— Begin Given entries —
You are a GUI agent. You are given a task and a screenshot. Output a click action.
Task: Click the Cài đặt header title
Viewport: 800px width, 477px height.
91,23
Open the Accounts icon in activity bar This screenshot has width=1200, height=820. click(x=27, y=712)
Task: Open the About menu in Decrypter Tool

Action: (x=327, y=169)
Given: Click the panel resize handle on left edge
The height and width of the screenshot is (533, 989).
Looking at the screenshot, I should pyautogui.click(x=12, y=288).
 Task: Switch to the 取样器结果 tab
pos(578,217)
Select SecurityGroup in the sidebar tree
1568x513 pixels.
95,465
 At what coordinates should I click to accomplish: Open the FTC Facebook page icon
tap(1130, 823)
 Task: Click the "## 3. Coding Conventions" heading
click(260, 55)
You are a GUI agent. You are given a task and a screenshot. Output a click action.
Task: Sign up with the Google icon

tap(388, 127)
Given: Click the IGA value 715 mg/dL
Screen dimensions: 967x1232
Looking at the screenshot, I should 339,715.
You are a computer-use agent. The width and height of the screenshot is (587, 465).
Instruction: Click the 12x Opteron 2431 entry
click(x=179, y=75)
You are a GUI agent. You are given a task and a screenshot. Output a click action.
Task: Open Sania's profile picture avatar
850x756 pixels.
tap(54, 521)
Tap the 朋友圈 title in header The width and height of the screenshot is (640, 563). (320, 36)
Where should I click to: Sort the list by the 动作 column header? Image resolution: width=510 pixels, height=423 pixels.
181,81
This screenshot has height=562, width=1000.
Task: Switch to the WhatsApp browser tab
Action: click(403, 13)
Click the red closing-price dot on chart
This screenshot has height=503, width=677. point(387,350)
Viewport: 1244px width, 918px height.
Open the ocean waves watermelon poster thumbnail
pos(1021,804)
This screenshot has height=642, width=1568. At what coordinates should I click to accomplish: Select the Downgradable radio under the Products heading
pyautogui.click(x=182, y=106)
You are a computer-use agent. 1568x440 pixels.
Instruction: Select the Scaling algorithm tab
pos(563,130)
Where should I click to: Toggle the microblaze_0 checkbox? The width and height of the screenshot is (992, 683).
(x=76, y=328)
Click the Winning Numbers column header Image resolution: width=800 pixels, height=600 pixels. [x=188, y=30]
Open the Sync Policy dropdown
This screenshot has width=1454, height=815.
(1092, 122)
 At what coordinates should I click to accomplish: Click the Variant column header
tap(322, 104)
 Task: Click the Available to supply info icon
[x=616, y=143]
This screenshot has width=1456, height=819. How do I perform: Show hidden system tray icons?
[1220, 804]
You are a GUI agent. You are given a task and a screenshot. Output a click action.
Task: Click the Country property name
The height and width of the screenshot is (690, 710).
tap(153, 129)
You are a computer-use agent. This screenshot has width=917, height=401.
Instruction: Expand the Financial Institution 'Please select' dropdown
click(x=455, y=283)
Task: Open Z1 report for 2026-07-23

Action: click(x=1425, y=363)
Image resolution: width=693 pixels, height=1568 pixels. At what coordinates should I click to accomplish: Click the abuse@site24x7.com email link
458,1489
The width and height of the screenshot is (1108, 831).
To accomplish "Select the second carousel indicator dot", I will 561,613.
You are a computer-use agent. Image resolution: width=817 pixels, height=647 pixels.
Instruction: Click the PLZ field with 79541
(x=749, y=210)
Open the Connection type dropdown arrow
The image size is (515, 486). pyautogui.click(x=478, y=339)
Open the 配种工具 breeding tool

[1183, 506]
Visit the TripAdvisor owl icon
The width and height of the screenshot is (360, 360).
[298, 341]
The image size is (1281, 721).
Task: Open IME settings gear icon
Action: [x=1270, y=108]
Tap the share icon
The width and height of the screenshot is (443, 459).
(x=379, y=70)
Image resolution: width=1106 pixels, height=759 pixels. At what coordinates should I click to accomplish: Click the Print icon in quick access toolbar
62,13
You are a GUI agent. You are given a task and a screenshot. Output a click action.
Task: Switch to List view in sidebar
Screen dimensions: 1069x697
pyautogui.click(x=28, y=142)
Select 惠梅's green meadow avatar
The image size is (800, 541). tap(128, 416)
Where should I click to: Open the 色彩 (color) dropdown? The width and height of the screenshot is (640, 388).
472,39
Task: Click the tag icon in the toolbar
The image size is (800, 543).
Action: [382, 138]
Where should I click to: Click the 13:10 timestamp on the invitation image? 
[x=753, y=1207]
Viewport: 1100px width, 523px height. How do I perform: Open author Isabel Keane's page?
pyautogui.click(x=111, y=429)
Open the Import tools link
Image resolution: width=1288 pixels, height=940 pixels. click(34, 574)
— End Given entries —
* _Stated exercise_
Copy every one of the rows above word for word, without changing anything.

* _Response to the exercise_
You are a GUI agent. You are given a task and a screenshot. Output a click action.
Task: Click the Cài đặt header title
Viewport: 800px width, 477px height.
91,23
Open the Accounts icon in activity bar This screenshot has width=1200, height=820. click(x=27, y=712)
Task: Open the About menu in Decrypter Tool

Action: (x=327, y=169)
Given: Click the panel resize handle on left edge
The height and width of the screenshot is (533, 989).
Looking at the screenshot, I should pyautogui.click(x=12, y=288).
 Task: Switch to the 取样器结果 tab
pos(578,217)
Select SecurityGroup in the sidebar tree
1568x513 pixels.
95,465
 At what coordinates should I click to accomplish: Open the FTC Facebook page icon
tap(1130, 823)
 Task: Click the "## 3. Coding Conventions" heading
click(260, 55)
You are a GUI agent. You are given a task and a screenshot. Output a click action.
Task: Sign up with the Google icon

tap(388, 127)
Given: Click the IGA value 715 mg/dL
Screen dimensions: 967x1232
Looking at the screenshot, I should 339,715.
You are a computer-use agent. The width and height of the screenshot is (587, 465).
Instruction: Click the 12x Opteron 2431 entry
click(x=179, y=75)
You are a GUI agent. You are given a task and a screenshot. Output a click action.
Task: Open Sania's profile picture avatar
850x756 pixels.
tap(54, 521)
Tap the 朋友圈 title in header The width and height of the screenshot is (640, 563). (320, 36)
Where should I click to: Sort the list by the 动作 column header? Image resolution: width=510 pixels, height=423 pixels.
181,81
This screenshot has height=562, width=1000.
Task: Switch to the WhatsApp browser tab
Action: click(403, 13)
Click the red closing-price dot on chart
This screenshot has height=503, width=677. point(387,350)
Viewport: 1244px width, 918px height.
Open the ocean waves watermelon poster thumbnail
pos(1021,804)
This screenshot has height=642, width=1568. At what coordinates should I click to accomplish: Select the Downgradable radio under the Products heading
pyautogui.click(x=182, y=106)
You are a computer-use agent. 1568x440 pixels.
Instruction: Select the Scaling algorithm tab
pos(563,130)
Where should I click to: Toggle the microblaze_0 checkbox? The width and height of the screenshot is (992, 683).
(x=76, y=328)
Click the Winning Numbers column header Image resolution: width=800 pixels, height=600 pixels. [x=188, y=30]
Open the Sync Policy dropdown
This screenshot has width=1454, height=815.
(1092, 122)
 At what coordinates should I click to accomplish: Click the Variant column header
tap(322, 104)
 Task: Click the Available to supply info icon
[x=616, y=143]
This screenshot has width=1456, height=819. How do I perform: Show hidden system tray icons?
[1220, 804]
You are a GUI agent. You are given a task and a screenshot. Output a click action.
Task: Click the Country property name
The height and width of the screenshot is (690, 710).
tap(153, 129)
You are a computer-use agent. This screenshot has width=917, height=401.
Instruction: Expand the Financial Institution 'Please select' dropdown
click(x=455, y=283)
Task: Open Z1 report for 2026-07-23

Action: click(x=1425, y=363)
Image resolution: width=693 pixels, height=1568 pixels. At what coordinates should I click to accomplish: Click the abuse@site24x7.com email link
458,1489
The width and height of the screenshot is (1108, 831).
To accomplish "Select the second carousel indicator dot", I will 561,613.
You are a computer-use agent. Image resolution: width=817 pixels, height=647 pixels.
Instruction: Click the PLZ field with 79541
(x=749, y=210)
Open the Connection type dropdown arrow
The image size is (515, 486). pyautogui.click(x=478, y=339)
Open the 配种工具 breeding tool

[1183, 506]
Visit the TripAdvisor owl icon
The width and height of the screenshot is (360, 360).
[298, 341]
The image size is (1281, 721).
Task: Open IME settings gear icon
Action: [x=1270, y=108]
Tap the share icon
The width and height of the screenshot is (443, 459).
(x=379, y=70)
Image resolution: width=1106 pixels, height=759 pixels. At what coordinates should I click to accomplish: Click the Print icon in quick access toolbar
62,13
You are a GUI agent. You are given a task and a screenshot. Output a click action.
Task: Switch to List view in sidebar
Screen dimensions: 1069x697
pyautogui.click(x=28, y=142)
Select 惠梅's green meadow avatar
The image size is (800, 541). tap(128, 416)
Where should I click to: Open the 色彩 (color) dropdown? The width and height of the screenshot is (640, 388).
472,39
Task: Click the tag icon in the toolbar
The image size is (800, 543).
Action: [382, 138]
Where should I click to: Click the 13:10 timestamp on the invitation image? 
[x=753, y=1207]
Viewport: 1100px width, 523px height. How do I perform: Open author Isabel Keane's page?
pyautogui.click(x=111, y=429)
Open the Import tools link
Image resolution: width=1288 pixels, height=940 pixels. click(34, 574)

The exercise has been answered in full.